Answer these questions from the text on Joseph and his brothers below:
1. Which three pairs of brothers does it give as examples of hatred between brothers?
2. Toward whom alone is the hatred of Jacob's sons directed?
3. Where do Jacob and Joseph each stand in the middle line?

**Page text:**
--- Begin ---

Throughout the evolution of the generations there is hatred between brothers—between Cain and Abel, between Isaac and Ishmael, and between Jacob and Esau. This hatred is defined as Klipa (shell/peel) and Kedusha (sanctity/holiness). In this portion, there are twelve brothers, Jacob’s sons, which are man’s qualities, but there is such hatred among them that they are willing to kill the quality called Joseph.
However, the hatred is only toward Joseph. They understand one another. Each of them represents a different quality within us. We have many qualities, but no knowledge how to integrate them together in the middle line. We cannot understand how to work with the various qualities together, meaning with our egos, our will to receive.
The interesting thing about Joseph is that he tells his brothers, “A person has an egoistic desire, not the qualities of bestowal that you have. That is, I can connect your qualities to the egoistic desire; I know how to do it.” Therefore, each one who represents a certain quality knows that through bestowal he will achieve something, from the right or from the left—to Hesed, to Gevura, to Tifferet, to Netzah, to Hod, except for Yesod.
The entire structure of twelve brothers, twelve sons of Jacob, is that they all work above the ego, above the will to receive, bestowing in order to bestow. It is so because the middle line, Jacob, who still belongs to the Rosh (head), to the degree of the patriarchs, begets all the qualities of the brothers except for that of Joseph, and they are all in bestowal, too, from below upward.
Questions and Answers
So why did Jacob understand it and even love Joseph?
Jacob loved Joseph because he was a continuation of him; they were both in the middle line—Jacob in Tifferet and Joseph in Yesod.

--- End ---

Entries for locating text and elements
--- Begin ---

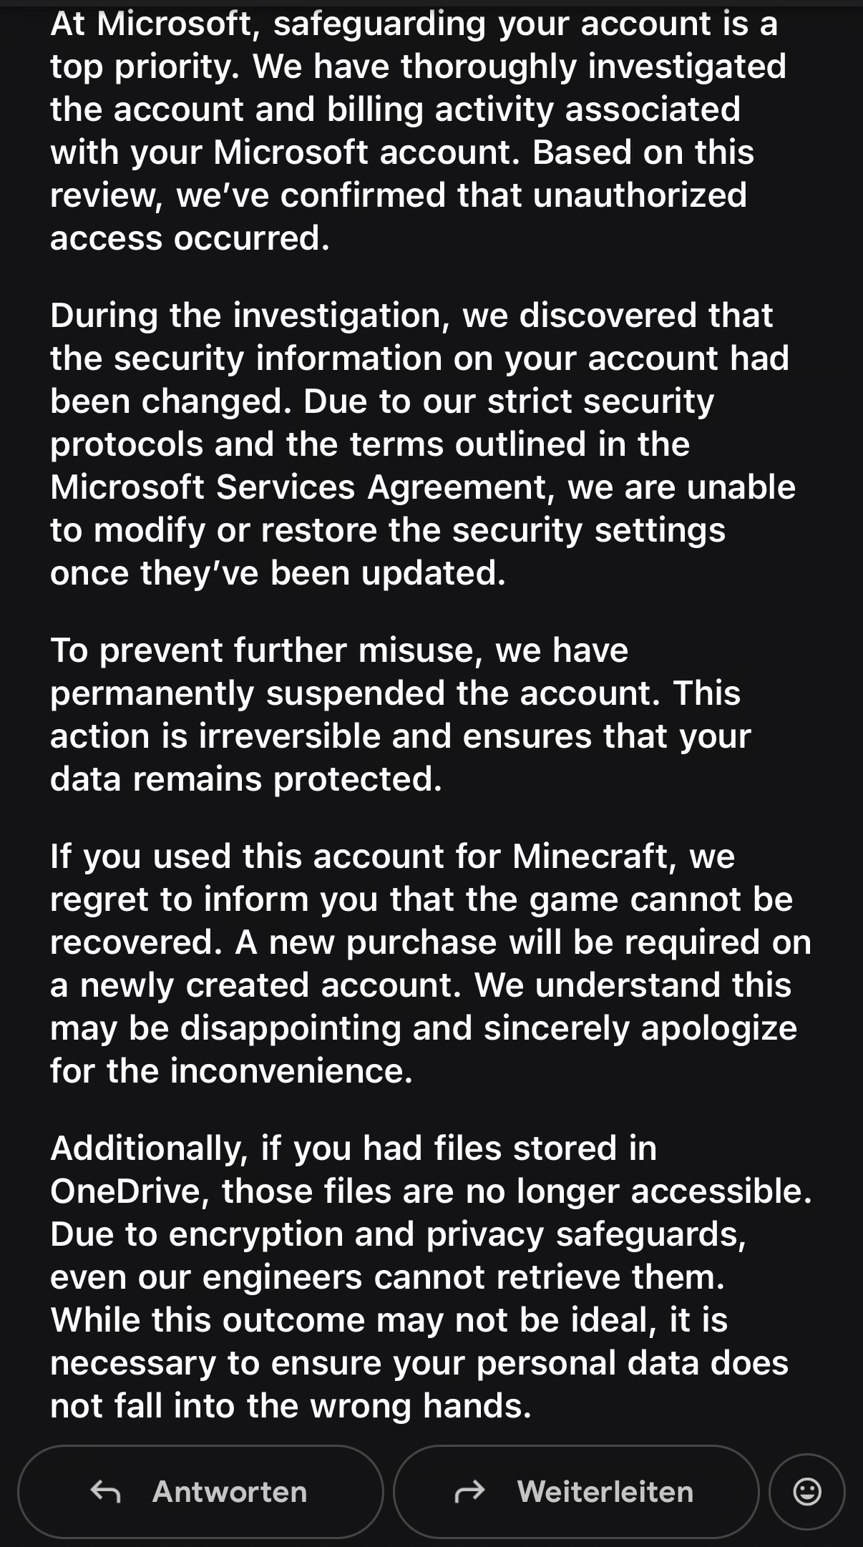Click the words 'Microsoft Services Agreement'
This screenshot has width=863, height=1547.
click(298, 487)
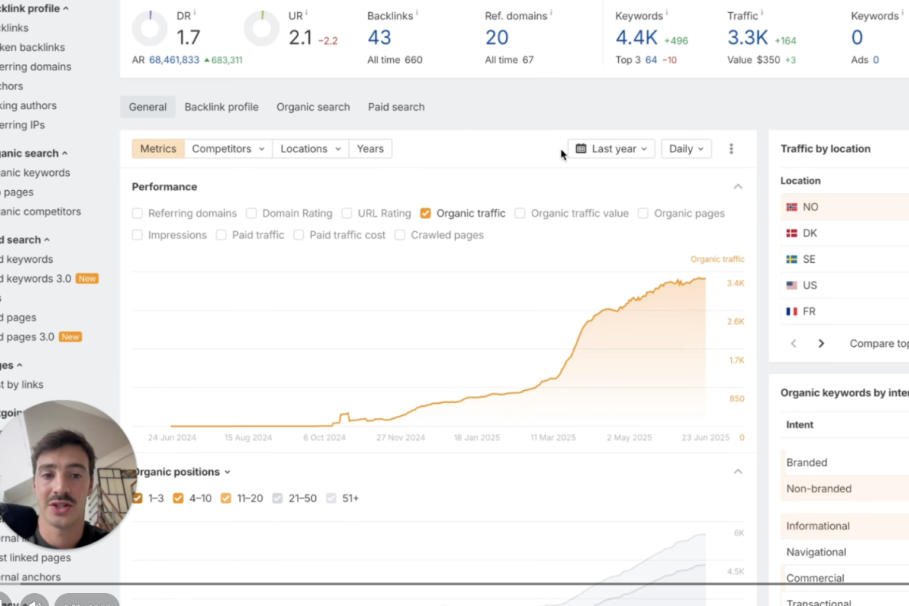909x606 pixels.
Task: Click the video progress bar at bottom
Action: (455, 584)
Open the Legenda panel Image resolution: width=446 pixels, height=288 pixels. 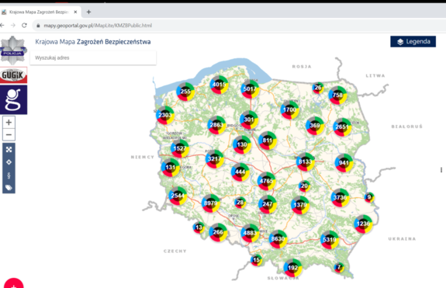click(x=413, y=42)
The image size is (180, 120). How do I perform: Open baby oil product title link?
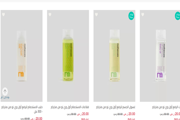click(166, 107)
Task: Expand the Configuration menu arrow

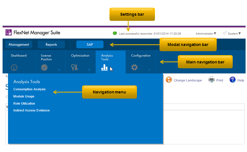Action: point(149,70)
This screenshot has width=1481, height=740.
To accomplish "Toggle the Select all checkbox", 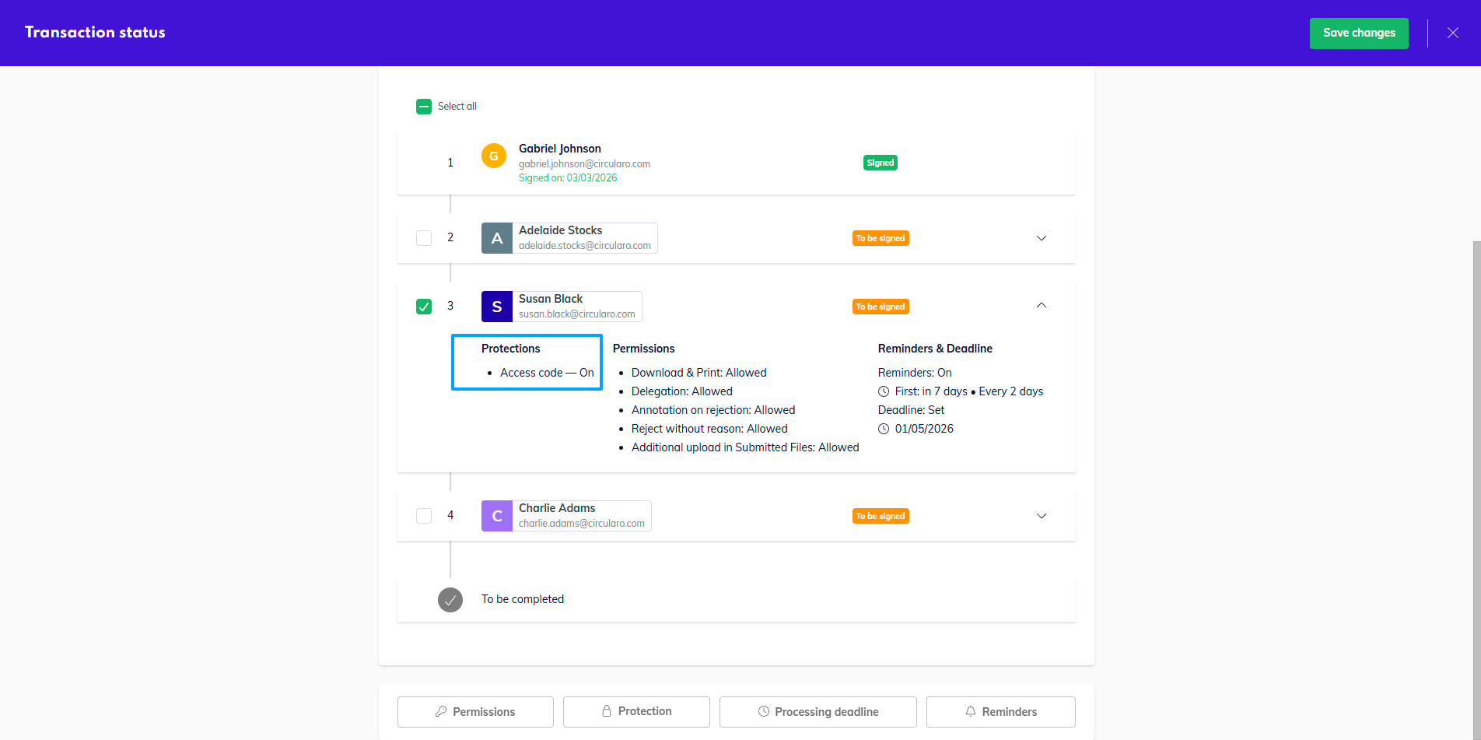I will [424, 107].
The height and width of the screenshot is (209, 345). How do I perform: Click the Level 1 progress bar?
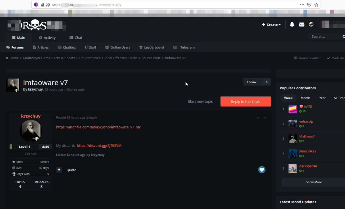point(30,146)
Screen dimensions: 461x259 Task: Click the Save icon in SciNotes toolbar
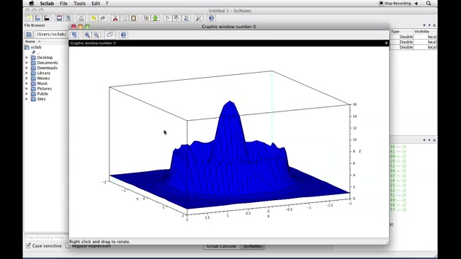(x=59, y=18)
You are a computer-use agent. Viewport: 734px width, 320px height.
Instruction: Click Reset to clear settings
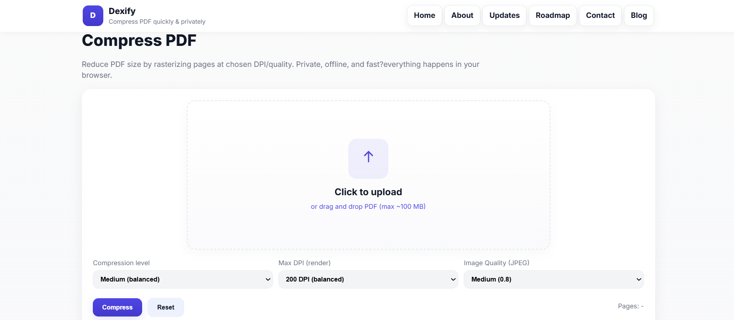tap(165, 307)
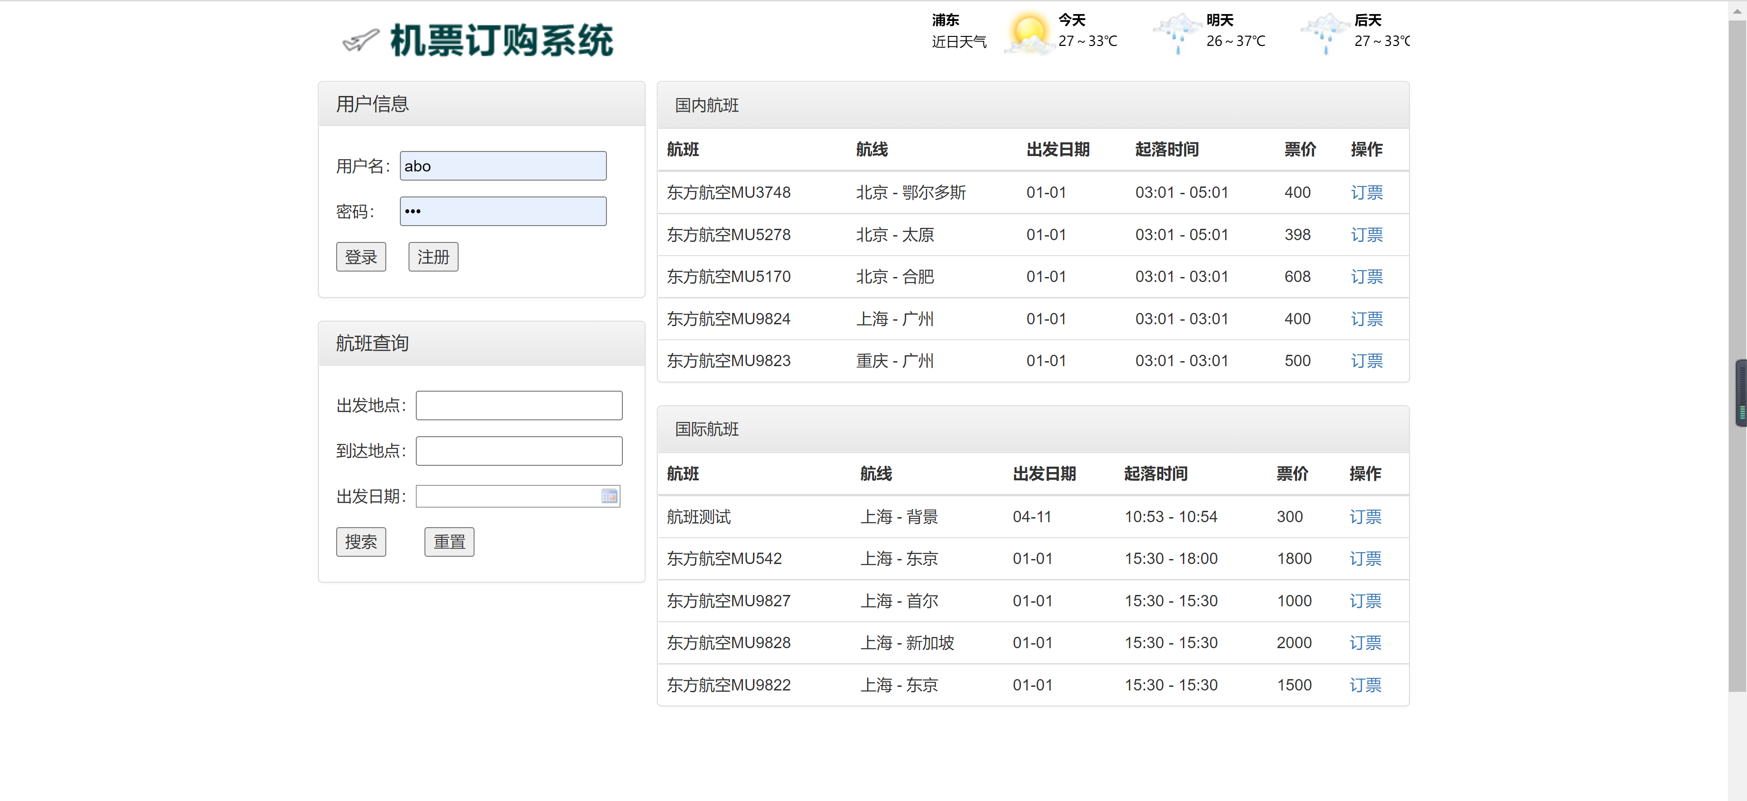Book flight MU5278 to 太原
The height and width of the screenshot is (801, 1747).
[x=1367, y=235]
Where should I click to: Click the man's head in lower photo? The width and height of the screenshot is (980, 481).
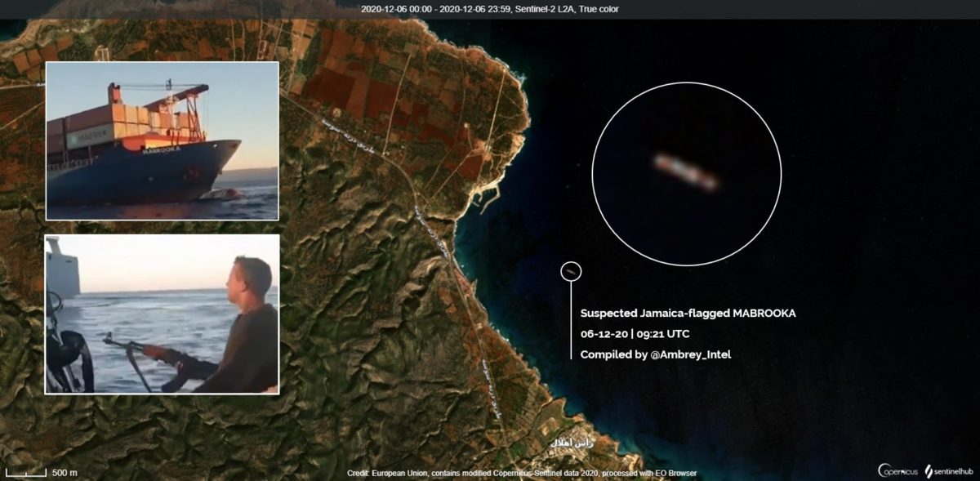pos(252,278)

--- End ---

**Answer to this problem:**
1. Cain and Abel, Isaac and Ishmael, and Jacob and Esau.
2. Joseph.
3. Jacob is in Tifferet and Joseph is in Yesod.